“Our machines are made of pure sunlight,” an ethereal voice-over proclaims. A cloud of CGI particles dances across the screen; swoops, coalesces, becomes a cloud of lightbulbs. A lanky figure in a gold bodysuit appears, dancing in white space.
In Hito Steyerl’s immersive video installation Factory of the Sun, the gallery’s dark walls, floor and ceiling are illuminated by a grid, lines glowing a cold blue. Reclining on deckchairs scattered through the space, we are inside the blank slate for a million possible virtual environments. Our focus is directed to a giant screen, suspended on scaffolding.
Factory of the Sun was first shown in the German Pavilion at the 2015 Venice Biennale. Looping and wheeling between documentary film, video game footage, advertising, news reports and YouTube videos, the work astutely pincers the sticky dangerous web of digital culture; pulls apart its interwoven strands. In a messy explosion of cultural signifiers, blending history and fiction, its airbrushed fast-paced video game aesthetic leaves a simmering unease.

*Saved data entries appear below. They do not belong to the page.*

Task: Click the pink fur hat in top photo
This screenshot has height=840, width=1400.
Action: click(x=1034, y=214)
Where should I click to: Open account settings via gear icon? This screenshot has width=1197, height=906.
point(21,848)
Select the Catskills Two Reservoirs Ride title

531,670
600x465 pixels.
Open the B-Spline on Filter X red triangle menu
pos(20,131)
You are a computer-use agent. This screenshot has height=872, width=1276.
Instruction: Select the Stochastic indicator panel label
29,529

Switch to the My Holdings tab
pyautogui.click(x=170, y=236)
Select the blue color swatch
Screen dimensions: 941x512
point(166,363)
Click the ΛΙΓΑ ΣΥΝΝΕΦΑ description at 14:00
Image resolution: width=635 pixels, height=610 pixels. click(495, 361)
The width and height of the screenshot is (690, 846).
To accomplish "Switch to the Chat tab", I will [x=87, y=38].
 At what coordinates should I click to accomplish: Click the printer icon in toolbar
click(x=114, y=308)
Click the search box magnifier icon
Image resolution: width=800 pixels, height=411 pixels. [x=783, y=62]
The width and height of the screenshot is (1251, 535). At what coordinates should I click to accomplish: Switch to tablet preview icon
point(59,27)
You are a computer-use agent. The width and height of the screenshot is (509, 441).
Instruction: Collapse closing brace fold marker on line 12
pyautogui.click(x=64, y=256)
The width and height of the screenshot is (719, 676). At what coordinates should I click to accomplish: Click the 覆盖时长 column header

Threading through the work are a number of different narratives. First is the titular video game, in which ‘forced labourers’ in a motion-capture studio must use their movements to produce artificial sunlight. Intersecting this is the story of Yulia (Steyerl’s real-life assistant) who describes her family’s flight from the Soviet Union while demonstrating the properties of a Sig Sauer gun.
“The first time I shot anything I was in Japan,” Yulia says, aiming the gun, the camera circling around her.
“I was attending an all-girls’ Catholic high school, and they had a gun club there.” Gold busts of Stalin loom towards her, exploding as she fires.
Yulia’s brother is a YouTube star, clad in a gold bodysuit, beaming out dance videos from his parent’s wood-panelled Alberta basement. He’s a hit in East Asia, where fans have turned his dance moves into anime-style characters. These characters appear within the video game as students killed in near-future protests. “When I respawned,” says one, “I could bend light against itself.”
Against a dreamy, tinkling soundtrack is drone footage of the now-crumbling Teufelsberg Listening Station in West Germany. Built by the US National Security Agency during the Cold War, this tower stands on an artificial hill made from the debris of Hitler’s Germania (including a buried Nazi military-technical college). One regime of surveillance constructed on the bones of another.
Yulia’s grandfather, she says, was stuck outside of the Soviet Union when a border shifted during conflict.
Trying to re-enter Russian borders with his family, he was told “You are the enemy,” and shot on the spot.
In a fictive news clip, a representative from a major bank justifies shooting a protestor with a “corporate drone.” The slang term for office worker seamlessly morphs into a remote killing machine. “A terrorist hid behind him,” he says. “Not really, but a terrorist might hide behind him. I can tell you whatever I want.”
Factory of the Sun operates on the precipice of our current digital landscape and our imagined near future. In this fever-dream of neoliberal late capitalism, our bodies respawn, dance, morph, enact corporate labour. The “artificial sunlight,” of course, is a re-casting of the light from screens. We are obsessed with YouTube videos, we are surveilled, we engage in political uprising, we mimic and multiply. In the cold blue light of the grid our bodies are suspended in a myriad possible realities, irrevocably connected.